Why not the Japan option … of having the technology to quickly make a nuke but not actually taking that step? It always seemed to me the obvious best choice for the Iranian regime. My own view is that we should assume that at some point in the future, Iran will have a de facto nuclear bomb capacity, even if they are smart enough to pull a Japan. The task is then an obvious one, not the radical and recently disastrous policy of pre-emptive war, but that classic and successful American policy: containment. From my paywalled column yesterday:

It seems to me inevitable that at some point, a country as advanced as Iran that wants to get a nuclear capacity will get one. That capacity, to borrow George Kennan’s words, will not be “charmed or talked out of existence”. It is not a matter of if but when. And history suggests it would not be catastrophic. In fact, a region with two nuclear powers facing off against each other is more stable than one country with a monopoly of nuclear force. The only time a nuclear bomb has ever been used was when only one country had it. The task, therefore, should not be the truly dangerous bid to prevent a nuclear weapon from ever being developed by Iran, but a containment strategy to prevent its ever being used. 

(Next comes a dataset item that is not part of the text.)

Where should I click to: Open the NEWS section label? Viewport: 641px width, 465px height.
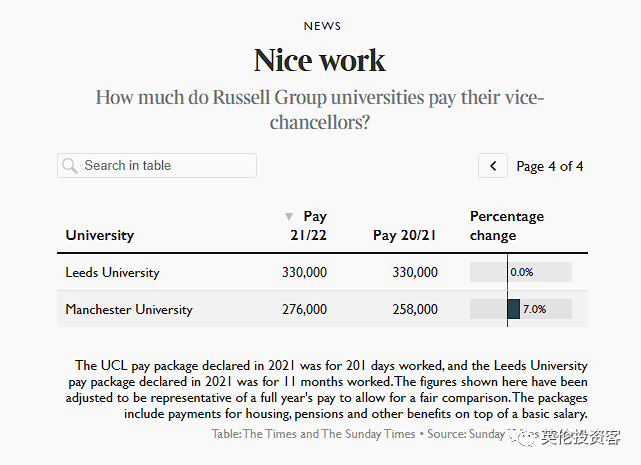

Reuel Marc Gerecht and Mark Dubowitz see a new way to enforce more damaging sanctions without harming ourselves or the Iranian people:

Effective energy sanctions don’t have to raise oil prices; they can actually do the opposite. Washington just has to learn how to leverage greed.

We should bar from operating in the United States any European and most Asian energy companies that deal in Iranian oil and work with the Iranian central bank, Revolutionary Guards or National Oil Company. At the same time, however, we should allow companies from countries that have little interest in Iran’s nuclear program, or its pro-democracy Green Movement, and that are willing to risk their access to American markets — mainly Chinese companies — to continue buying Iranian crude in whatever quantity they desire. This would reduce the number of buyers of Iranian petroleum, without reducing the quantity of oil on the market. With fewer buyers to compete with, the Chinese companies would have significant negotiating leverage with which to extract discounts from Tehran. The government could lose out on tens of billions of dollars in oil revenue, loosening its hold on power.

But where I differ from Gerecht, Dubowitz and Obama is the intolerability of an Iranian nuclear weapon. It’s a horrible option, but not a doomsday scenario. If Israel were to initiate such a pre-emptive global war, I think its long-term survival would be highly unlikely.